As long as everything remains perfect, why would "stagnation" be a bad thing?
O walls, you have held up so much tedious graffiti that I am amazed you have not already collapsed in ruin.
The modern hate of immortality is just the sour grapes of someone who lives close to the completion of said feat but who is never going to live to see it.
Prove me wrong.
Last edited by pinetree; December 13th, 2018 at 11:16 AM.
immortality won't happen lol
かん汗ぎゅう牛じゅう充とう棟
Expresses the exceeding size of one's library.
Books are extremely many, loaded on an oxcart the ox will sweat.
At home piled to the ridgepole of the house, from this meaning.
Read out as 「Ushi ni ase shi, munagi ni mitsu.」
Source: 柳宗元「其為書,處則充棟宇,出則汗牛馬。」— Tang Dynasty
From a perspective of a system that governs the progress of timelines, what use is there to support a timeline that will not change or progress any further? It’s not a matter wheter it’s good for the people in it or not.
Looking from a more meta perspective that the timelines are stories nasu wants to write, there’s no point in writing a story about a world that won’t have anything interesting in it.
"An ideal is only an ideal after all. As long as you embrace that ideal, the friction with reality will continue to increase. So you will someday face reality and will have to pay for your compromises"
Even shit could go wrong in a utopia.
QSH still needs to conquer the heat death of the universe for example.
Aliens could attack the earth.
I mean this is a very humanity-centered system. We know that there are life in other planets. Is Earth the only life that matter here? Are you telling me that there's a bubble around earth where multiple timelines are pruned and unpruned while the rest of the universe continues as normal? If one observes earth from the space would they see multiple earths popping and erasing from existence?
it's not real, calm down
かん汗ぎゅう牛じゅう充とう棟
Expresses the exceeding size of one's library.
Books are extremely many, loaded on an oxcart the ox will sweat.

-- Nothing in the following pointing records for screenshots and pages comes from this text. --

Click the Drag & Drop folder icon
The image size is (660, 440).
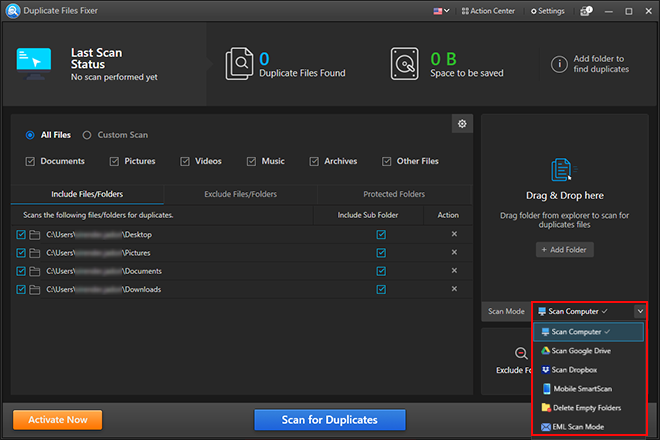point(560,169)
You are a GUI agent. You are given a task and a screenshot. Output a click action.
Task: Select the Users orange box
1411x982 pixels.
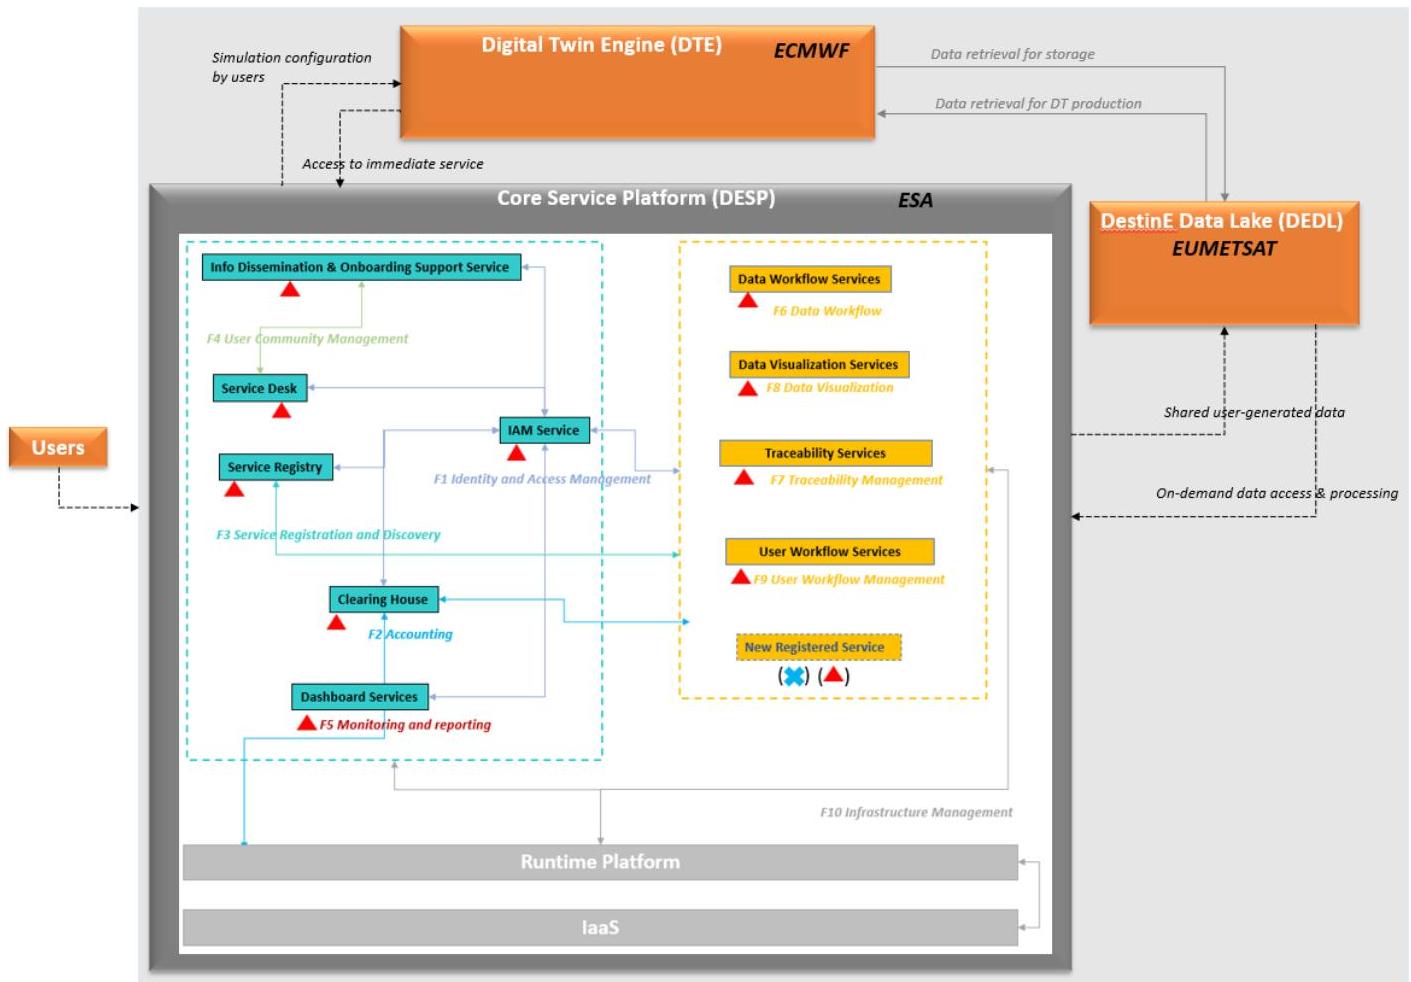pyautogui.click(x=58, y=448)
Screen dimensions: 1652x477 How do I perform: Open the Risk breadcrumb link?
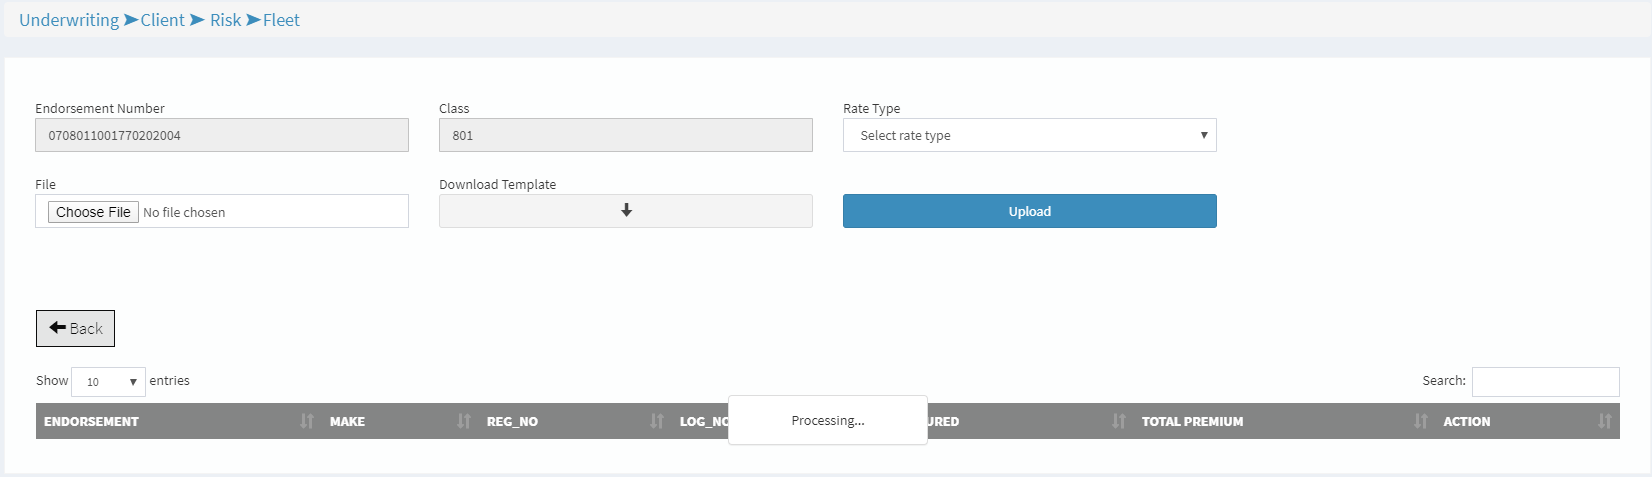click(x=225, y=20)
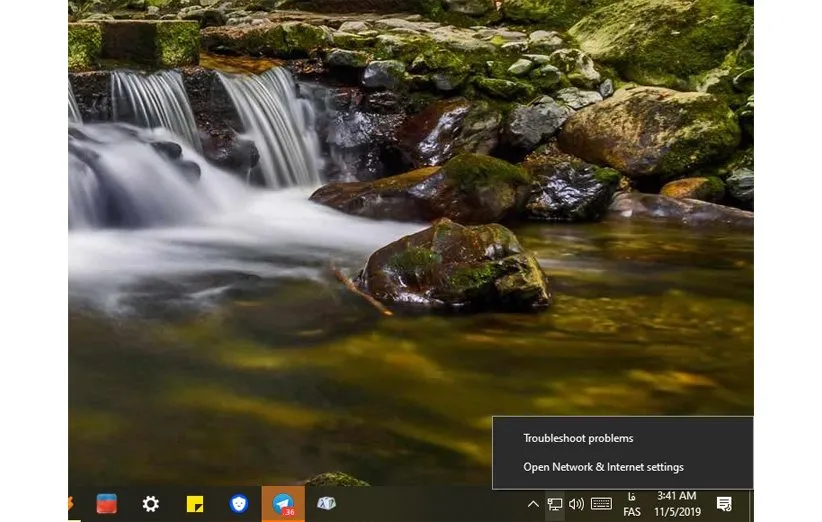Open Telegram with 36 unread badge
The image size is (822, 522).
283,504
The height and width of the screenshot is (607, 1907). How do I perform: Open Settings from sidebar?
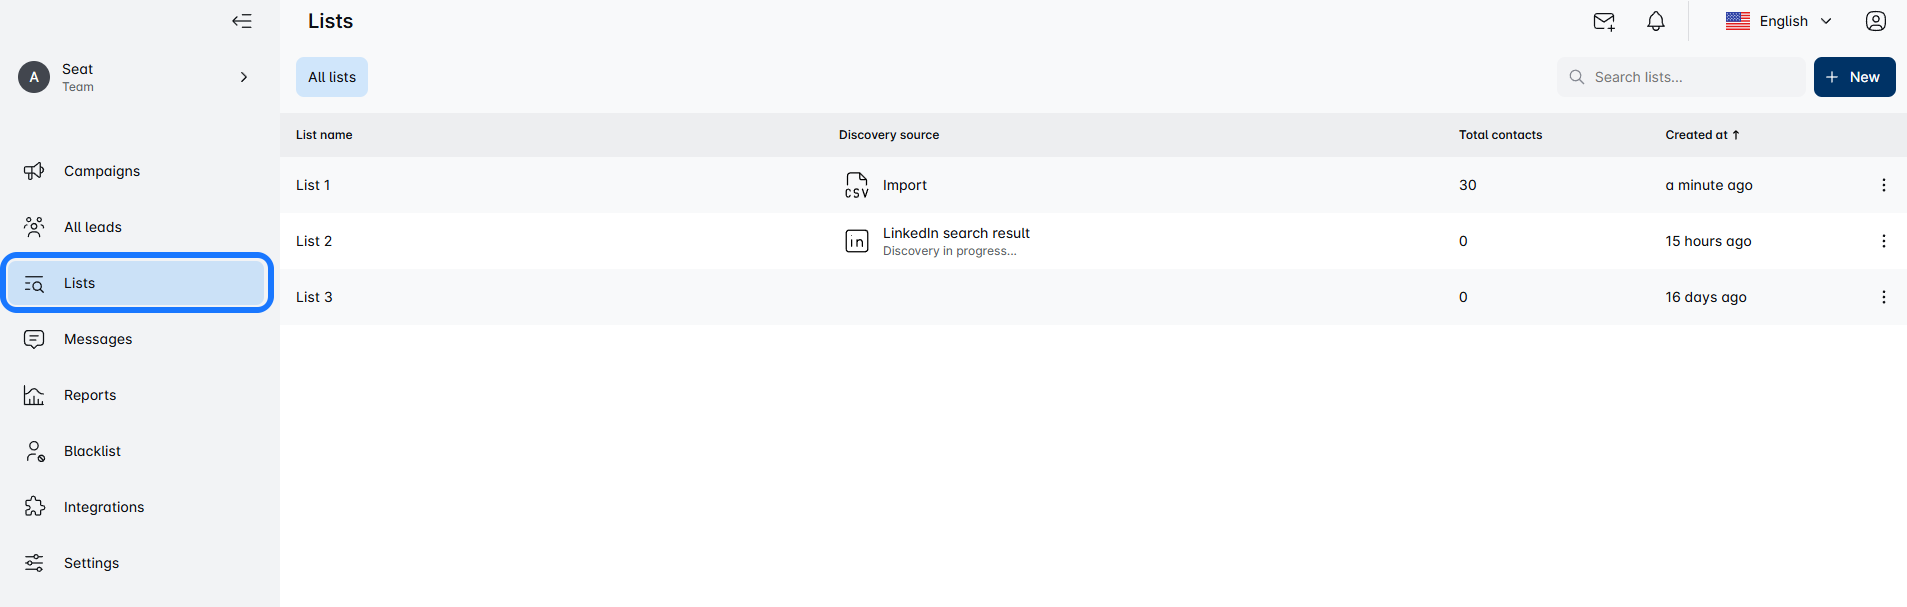click(91, 563)
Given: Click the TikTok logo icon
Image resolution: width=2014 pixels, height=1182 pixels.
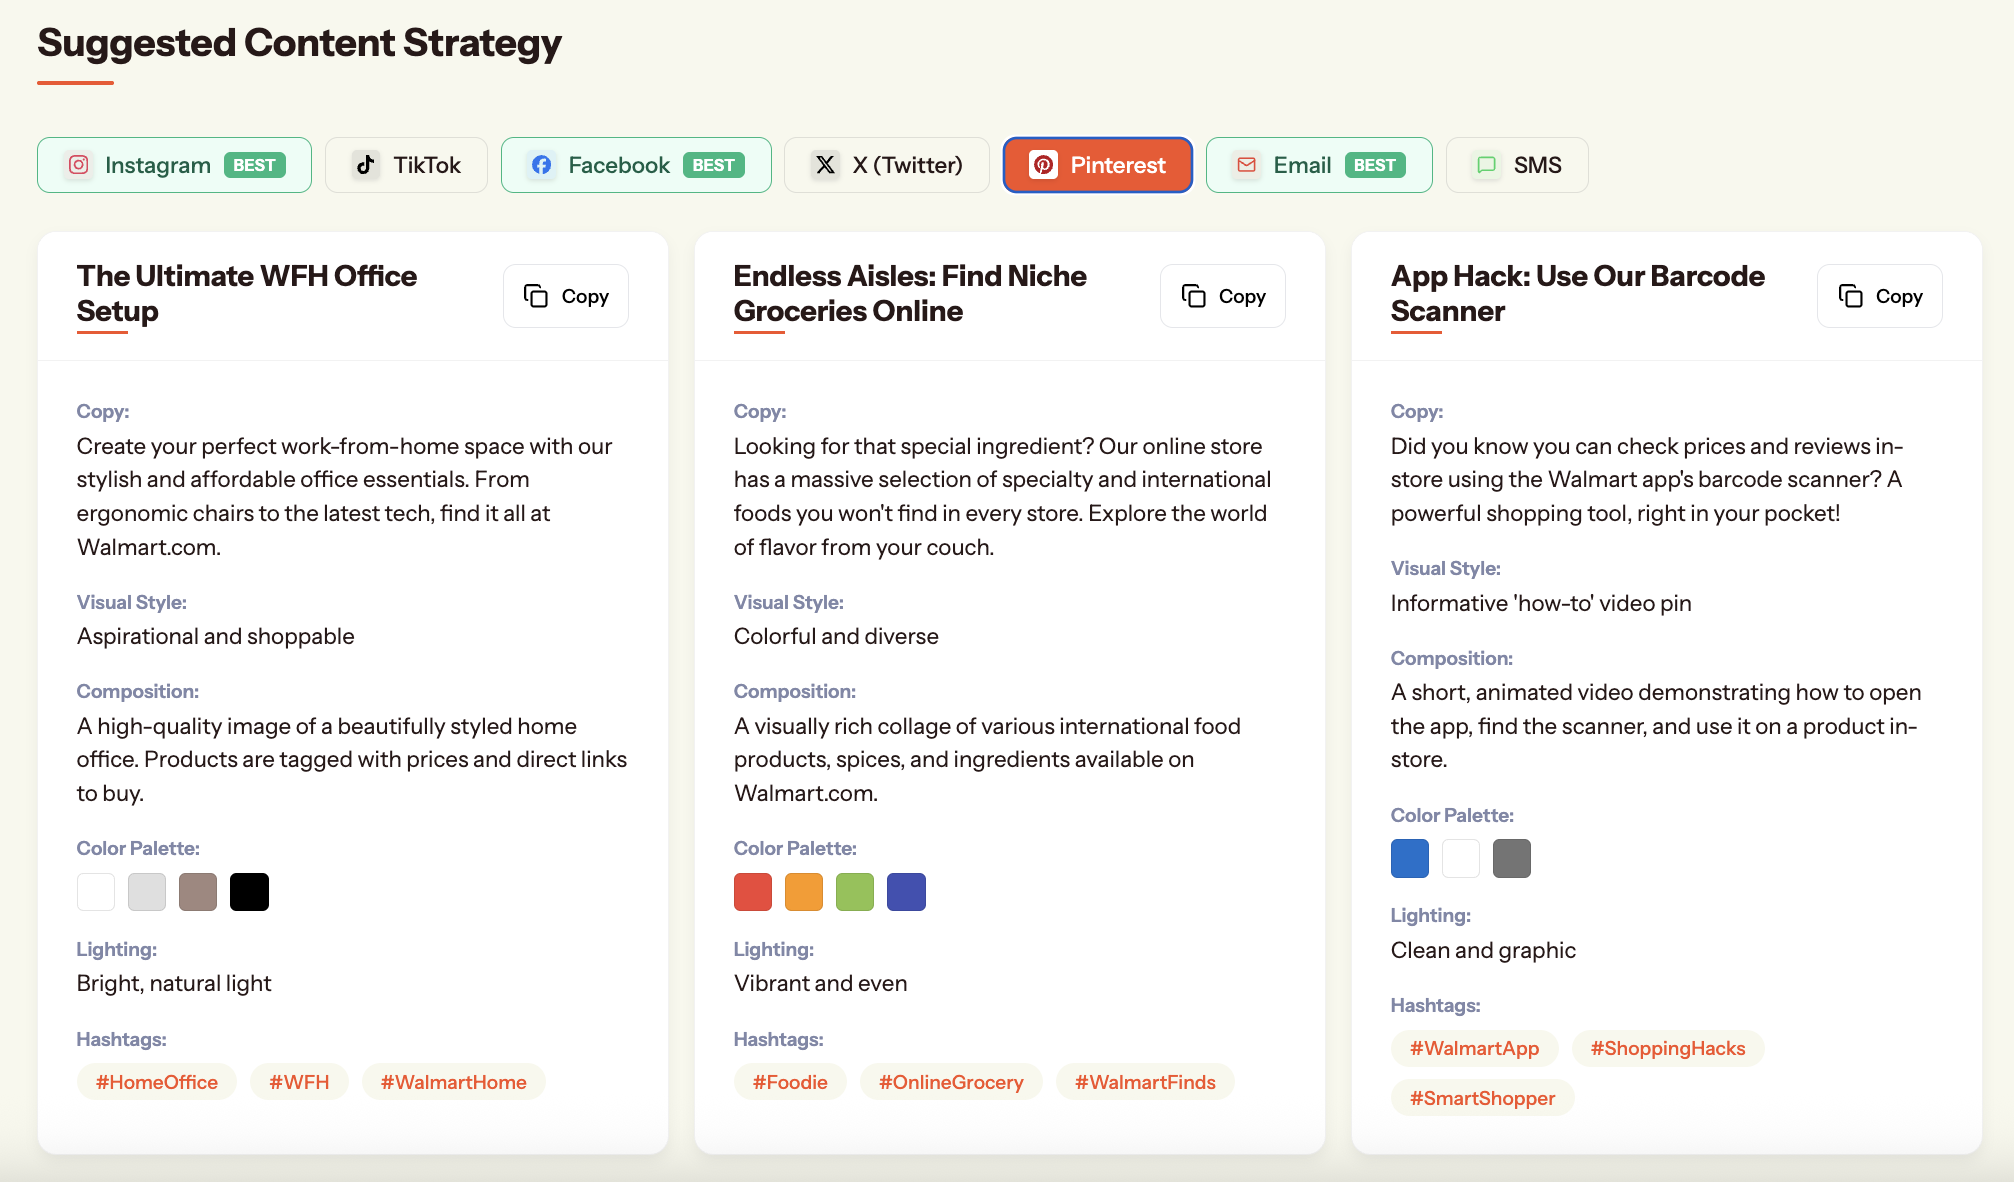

At home piled to the ridgepole of the house, from this meaning.
Read out as 「Ushi ni ase shi, munagi ni mitsu.」
Source: 柳宗元「其為書,處則充棟宇,出則汗牛馬。」— Tang Dynasty
So far the system does seem completely restricted to the solar system, Extella even says that it wouldn't have enough energy to survive long without pruning. Not Earth or the universe, the solar system.
I think Mizukume has talked about the concept of a universe of awareness before, relating to this.
Basically it seems like this is all restricted to the Human Order and aliens may or may not have their own systems.
I wonder, if humanity ever reached the Age of Will and took to the stars, would its universe start to conflict with other's?
Last edited by pinetree; December 13th, 2018 at 12:19 PM.
Nasu's Earth-centered worldbuilding does not stand up to scrutiny, more news at 11.
For fun and no profit, go through all the instances using the word "World" in official material and figure out which ones of them talk about the Earth, which ones talk about a specific layer of reality overlaid on it, and which ones talk about something completely different.
shit BL says
Once and always and nevermore.
No.
And the issue arises from the fact that the system favors continuation of timelines in the form of divergence. A utopia might change slightly over the course of its time, but when everything is perfect there's not enough change that's possible for it to be able to spawn enough timelines from itself, and so it's not worth keeping up in favor of other timelines which can do that. Whether you can make small-scale changes to what your "perfect" entails is pretty irrelevant.